Now, I don't quite see how the last equality holds. I am not sure what to do with the differential operators in my commutator. Normally I'd try something along the lines of:

$$[\partial_x \phi(x),\psi(y)] = \partial_x[\phi(x),\psi(y)] + [\partial_x,\psi(y)]\phi(x) = \partial_x[\phi(x),\psi(y)] + 0$$

Where the second term vanishes as all derivatives are in $x$. But if I try to do a similar thing here I get something like:

$$\left[\nabla\cdot \vec{A}(\vec x) , \nabla \cdot \vec{E}(\vec y) \right]=\nabla\cdot\left[ \vec{A}(\vec x) , \nabla \cdot \vec{E}(\vec y) \right] =\nabla_y\cdot \left(\nabla_x \cdot\left[ \vec{A}(\vec x) , \vec{E}(\vec y) \right]\right) $$ (I put the subscripts in the last line so it;s clear which operator acts on which variable)
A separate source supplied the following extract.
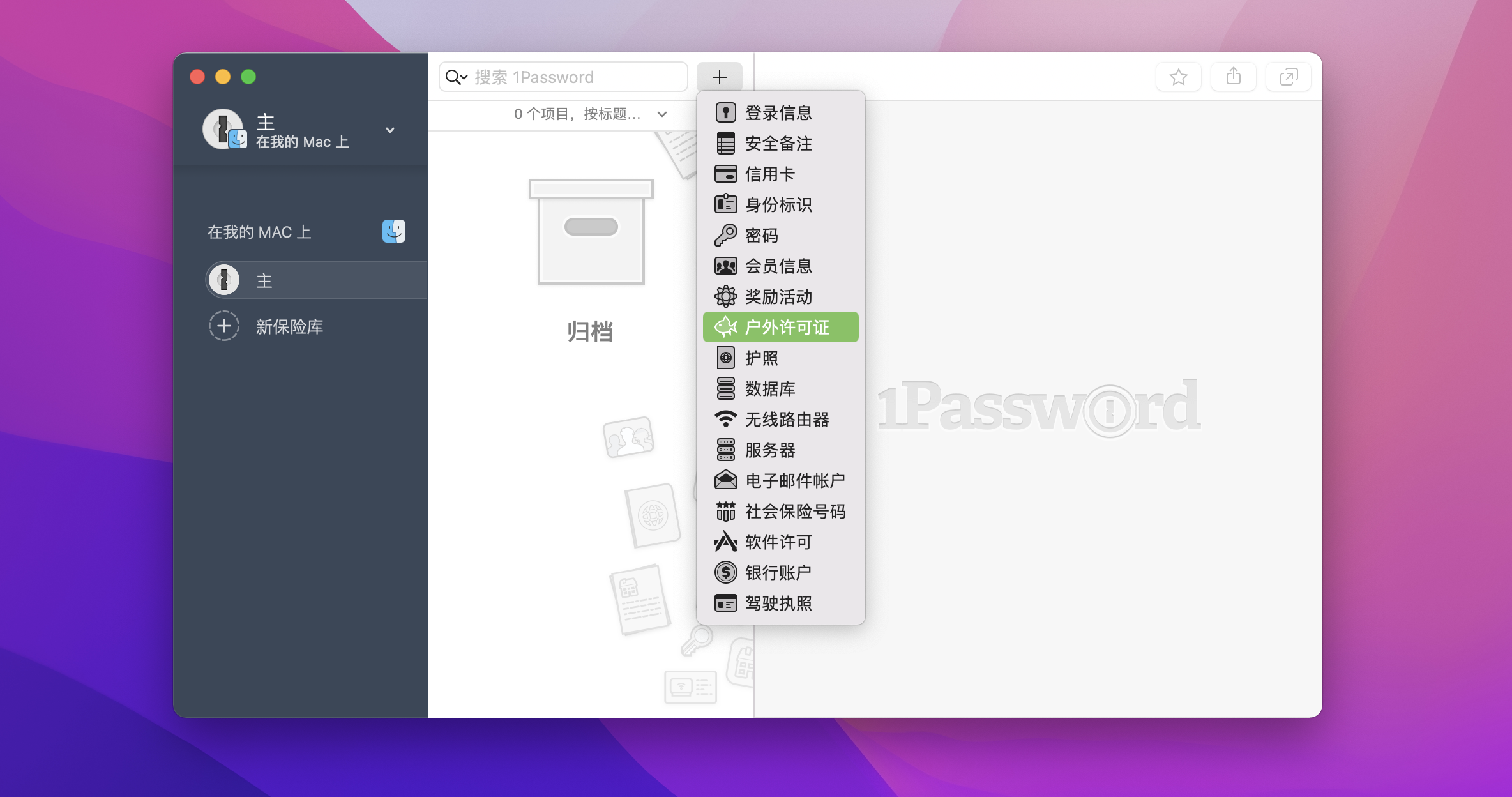Mark item as favorite with star icon
Image resolution: width=1512 pixels, height=797 pixels.
click(1178, 77)
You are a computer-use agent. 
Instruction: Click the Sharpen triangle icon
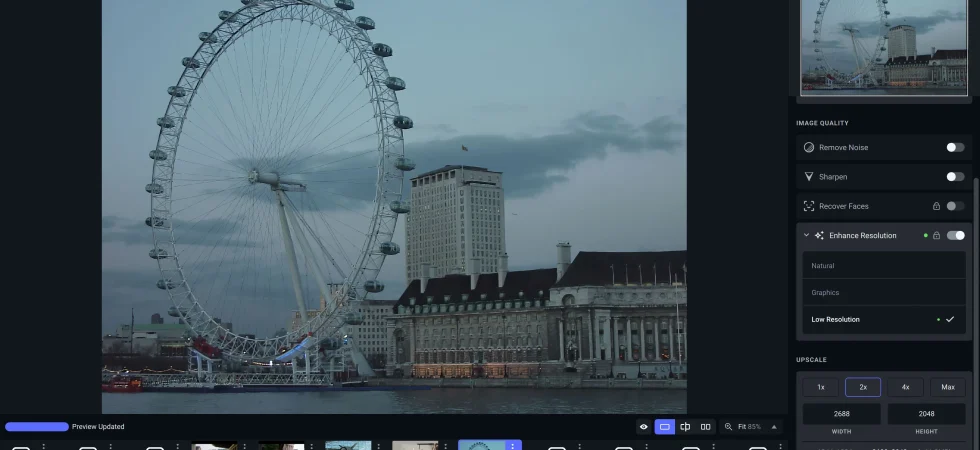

And clearly something goes wrong when I try to pull out the second divergence operator. Where am I going wrong with this? Thanks for your time!

Answer 1

If you are to have $$ \left[A_i(\vec x),\,E^j(\vec y) \right] = i\delta^j_i\delta(\vec x-\vec y) $$ and $\nabla\cdot A=\nabla\cdot E=0$, then you must also have $$ \begin{aligned} i\nabla_x^j\delta(\vec x-\vec y)&=i\nabla^i_x\delta_i^j\delta(\vec x-\vec y) \\&=\nabla^i_x\left[A_i(\vec x),\,E^j(\vec y) \right] \\&=\left[\nabla^i_xA_i(\vec x),\,E^j(\vec y) \right] \\&=\left[0,\,E^j(\vec y) \right] \\&=0 \end{aligned} $$ a contradiction.

The only "non-trivial" step in the manipulation above is $\nabla^i_x\left[A_i(\vec x),\,E^j(\vec y) \right]=\left[\nabla^i_xA_i(\vec x),\,E^j(\vec y) \right]$. Convince yourself that it is a correct manipulation (because the $\nabla_x$ only acts on functions of $x$, as indicated by the subscript).

Note that for this argument, we only used $\nabla\cdot A=0$. We didn't even need to use the second condition, $\nabla\cdot E=0$, to arrive at a contradiction.